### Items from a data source
#####

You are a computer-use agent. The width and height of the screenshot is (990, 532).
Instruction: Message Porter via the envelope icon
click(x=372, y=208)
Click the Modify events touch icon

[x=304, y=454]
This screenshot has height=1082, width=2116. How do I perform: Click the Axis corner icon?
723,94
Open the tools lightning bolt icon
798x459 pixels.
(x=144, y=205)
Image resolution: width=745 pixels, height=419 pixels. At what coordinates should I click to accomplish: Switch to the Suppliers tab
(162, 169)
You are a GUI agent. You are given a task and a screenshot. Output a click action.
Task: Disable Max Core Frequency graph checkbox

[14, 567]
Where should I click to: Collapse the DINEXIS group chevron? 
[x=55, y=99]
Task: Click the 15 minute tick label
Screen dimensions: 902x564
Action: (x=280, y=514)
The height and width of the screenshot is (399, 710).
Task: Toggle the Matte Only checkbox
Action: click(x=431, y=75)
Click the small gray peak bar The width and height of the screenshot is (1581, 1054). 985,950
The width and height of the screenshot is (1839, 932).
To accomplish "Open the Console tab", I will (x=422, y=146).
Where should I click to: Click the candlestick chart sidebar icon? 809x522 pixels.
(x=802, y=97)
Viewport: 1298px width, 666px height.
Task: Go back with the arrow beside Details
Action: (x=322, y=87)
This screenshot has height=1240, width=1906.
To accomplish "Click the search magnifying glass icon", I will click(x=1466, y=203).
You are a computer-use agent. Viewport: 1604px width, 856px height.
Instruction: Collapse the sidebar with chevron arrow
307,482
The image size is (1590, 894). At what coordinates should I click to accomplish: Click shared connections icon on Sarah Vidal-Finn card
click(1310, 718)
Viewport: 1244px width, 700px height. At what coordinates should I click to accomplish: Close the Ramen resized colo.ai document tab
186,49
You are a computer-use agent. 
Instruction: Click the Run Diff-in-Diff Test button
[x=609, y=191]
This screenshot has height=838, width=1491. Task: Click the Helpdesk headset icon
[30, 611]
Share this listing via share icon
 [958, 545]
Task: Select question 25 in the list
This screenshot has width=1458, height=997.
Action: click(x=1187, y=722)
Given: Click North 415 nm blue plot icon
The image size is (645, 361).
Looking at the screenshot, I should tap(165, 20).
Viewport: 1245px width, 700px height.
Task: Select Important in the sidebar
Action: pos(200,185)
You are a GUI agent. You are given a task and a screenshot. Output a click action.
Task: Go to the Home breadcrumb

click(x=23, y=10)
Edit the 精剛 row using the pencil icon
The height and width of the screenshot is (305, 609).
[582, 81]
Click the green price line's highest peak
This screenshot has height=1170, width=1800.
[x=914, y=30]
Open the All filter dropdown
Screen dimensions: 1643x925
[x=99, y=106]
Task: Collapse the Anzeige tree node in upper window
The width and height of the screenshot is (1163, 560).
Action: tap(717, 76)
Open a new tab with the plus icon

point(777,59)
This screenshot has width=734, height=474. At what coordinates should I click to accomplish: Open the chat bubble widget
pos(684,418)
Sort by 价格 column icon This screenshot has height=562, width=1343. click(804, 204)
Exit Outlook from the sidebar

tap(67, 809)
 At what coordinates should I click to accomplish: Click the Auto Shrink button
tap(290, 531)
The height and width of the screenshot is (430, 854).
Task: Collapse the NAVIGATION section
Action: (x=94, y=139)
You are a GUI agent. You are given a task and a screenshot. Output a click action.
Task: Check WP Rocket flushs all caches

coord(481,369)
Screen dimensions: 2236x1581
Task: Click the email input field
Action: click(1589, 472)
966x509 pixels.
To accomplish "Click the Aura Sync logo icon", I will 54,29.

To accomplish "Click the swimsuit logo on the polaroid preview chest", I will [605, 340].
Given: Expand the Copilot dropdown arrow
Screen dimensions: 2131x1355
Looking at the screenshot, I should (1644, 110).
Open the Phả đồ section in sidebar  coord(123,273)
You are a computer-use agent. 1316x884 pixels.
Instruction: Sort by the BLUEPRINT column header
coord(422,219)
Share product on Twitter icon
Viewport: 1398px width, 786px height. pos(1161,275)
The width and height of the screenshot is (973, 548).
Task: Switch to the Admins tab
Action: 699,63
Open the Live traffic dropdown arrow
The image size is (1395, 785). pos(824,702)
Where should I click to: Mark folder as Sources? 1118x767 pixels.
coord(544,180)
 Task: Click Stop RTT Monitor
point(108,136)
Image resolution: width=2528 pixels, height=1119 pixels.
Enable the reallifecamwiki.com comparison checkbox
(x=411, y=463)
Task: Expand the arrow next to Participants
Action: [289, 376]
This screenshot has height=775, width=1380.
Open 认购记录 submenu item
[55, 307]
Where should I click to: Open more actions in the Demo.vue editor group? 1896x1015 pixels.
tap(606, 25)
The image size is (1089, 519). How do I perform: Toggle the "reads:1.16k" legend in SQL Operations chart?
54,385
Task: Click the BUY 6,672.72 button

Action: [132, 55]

#####

### Your assignment
Output all the lines above. Keep each one exact.

### Answer space
You are a computer-use agent. The width and height of the screenshot is (990, 532).
Instruction: Message Porter via the envelope icon
click(x=372, y=208)
Click the Modify events touch icon

[x=304, y=454]
This screenshot has height=1082, width=2116. How do I perform: Click the Axis corner icon?
723,94
Open the tools lightning bolt icon
798x459 pixels.
(x=144, y=205)
Image resolution: width=745 pixels, height=419 pixels. At what coordinates should I click to accomplish: Switch to the Suppliers tab
(162, 169)
You are a GUI agent. You are given a task and a screenshot. Output a click action.
Task: Disable Max Core Frequency graph checkbox

[14, 567]
Where should I click to: Collapse the DINEXIS group chevron? 
[x=55, y=99]
Task: Click the 15 minute tick label
Screen dimensions: 902x564
Action: (x=280, y=514)
The height and width of the screenshot is (399, 710).
Task: Toggle the Matte Only checkbox
Action: click(x=431, y=75)
Click the small gray peak bar The width and height of the screenshot is (1581, 1054). 985,950
The width and height of the screenshot is (1839, 932).
To accomplish "Open the Console tab", I will (x=422, y=146).
Where should I click to: Click the candlestick chart sidebar icon? 809x522 pixels.
(x=802, y=97)
Viewport: 1298px width, 666px height.
Task: Go back with the arrow beside Details
Action: (x=322, y=87)
This screenshot has height=1240, width=1906.
To accomplish "Click the search magnifying glass icon", I will click(x=1466, y=203).
You are a computer-use agent. Viewport: 1604px width, 856px height.
Instruction: Collapse the sidebar with chevron arrow
307,482
The image size is (1590, 894). At what coordinates should I click to accomplish: Click shared connections icon on Sarah Vidal-Finn card
click(1310, 718)
Viewport: 1244px width, 700px height. At what coordinates should I click to accomplish: Close the Ramen resized colo.ai document tab
186,49
You are a computer-use agent. 
Instruction: Click the Run Diff-in-Diff Test button
[x=609, y=191]
This screenshot has height=838, width=1491. Task: Click the Helpdesk headset icon
[30, 611]
Share this listing via share icon
 [958, 545]
Task: Select question 25 in the list
This screenshot has width=1458, height=997.
Action: click(x=1187, y=722)
Given: Click North 415 nm blue plot icon
The image size is (645, 361).
Looking at the screenshot, I should tap(165, 20).
Viewport: 1245px width, 700px height.
Task: Select Important in the sidebar
Action: pos(200,185)
You are a GUI agent. You are given a task and a screenshot. Output a click action.
Task: Go to the Home breadcrumb

click(x=23, y=10)
Edit the 精剛 row using the pencil icon
The height and width of the screenshot is (305, 609).
[582, 81]
Click the green price line's highest peak
This screenshot has height=1170, width=1800.
[x=914, y=30]
Open the All filter dropdown
Screen dimensions: 1643x925
[x=99, y=106]
Task: Collapse the Anzeige tree node in upper window
The width and height of the screenshot is (1163, 560).
Action: tap(717, 76)
Open a new tab with the plus icon

point(777,59)
This screenshot has width=734, height=474. At what coordinates should I click to accomplish: Open the chat bubble widget
pos(684,418)
Sort by 价格 column icon This screenshot has height=562, width=1343. click(804, 204)
Exit Outlook from the sidebar

tap(67, 809)
 At what coordinates should I click to accomplish: Click the Auto Shrink button
tap(290, 531)
The height and width of the screenshot is (430, 854).
Task: Collapse the NAVIGATION section
Action: (x=94, y=139)
You are a GUI agent. You are given a task and a screenshot. Output a click action.
Task: Check WP Rocket flushs all caches

coord(481,369)
Screen dimensions: 2236x1581
Task: Click the email input field
Action: click(1589, 472)
966x509 pixels.
To accomplish "Click the Aura Sync logo icon", I will 54,29.

To accomplish "Click the swimsuit logo on the polaroid preview chest", I will [605, 340].
Given: Expand the Copilot dropdown arrow
Screen dimensions: 2131x1355
Looking at the screenshot, I should (1644, 110).
Open the Phả đồ section in sidebar  coord(123,273)
You are a computer-use agent. 1316x884 pixels.
Instruction: Sort by the BLUEPRINT column header
coord(422,219)
Share product on Twitter icon
Viewport: 1398px width, 786px height. pos(1161,275)
The width and height of the screenshot is (973, 548).
Task: Switch to the Admins tab
Action: 699,63
Open the Live traffic dropdown arrow
The image size is (1395, 785). pos(824,702)
Where should I click to: Mark folder as Sources? 1118x767 pixels.
coord(544,180)
 Task: Click Stop RTT Monitor
point(108,136)
Image resolution: width=2528 pixels, height=1119 pixels.
Enable the reallifecamwiki.com comparison checkbox
(x=411, y=463)
Task: Expand the arrow next to Participants
Action: [289, 376]
This screenshot has height=775, width=1380.
Open 认购记录 submenu item
[55, 307]
Where should I click to: Open more actions in the Demo.vue editor group? 1896x1015 pixels.
tap(606, 25)
The image size is (1089, 519). How do I perform: Toggle the "reads:1.16k" legend in SQL Operations chart?
54,385
Task: Click the BUY 6,672.72 button

Action: [132, 55]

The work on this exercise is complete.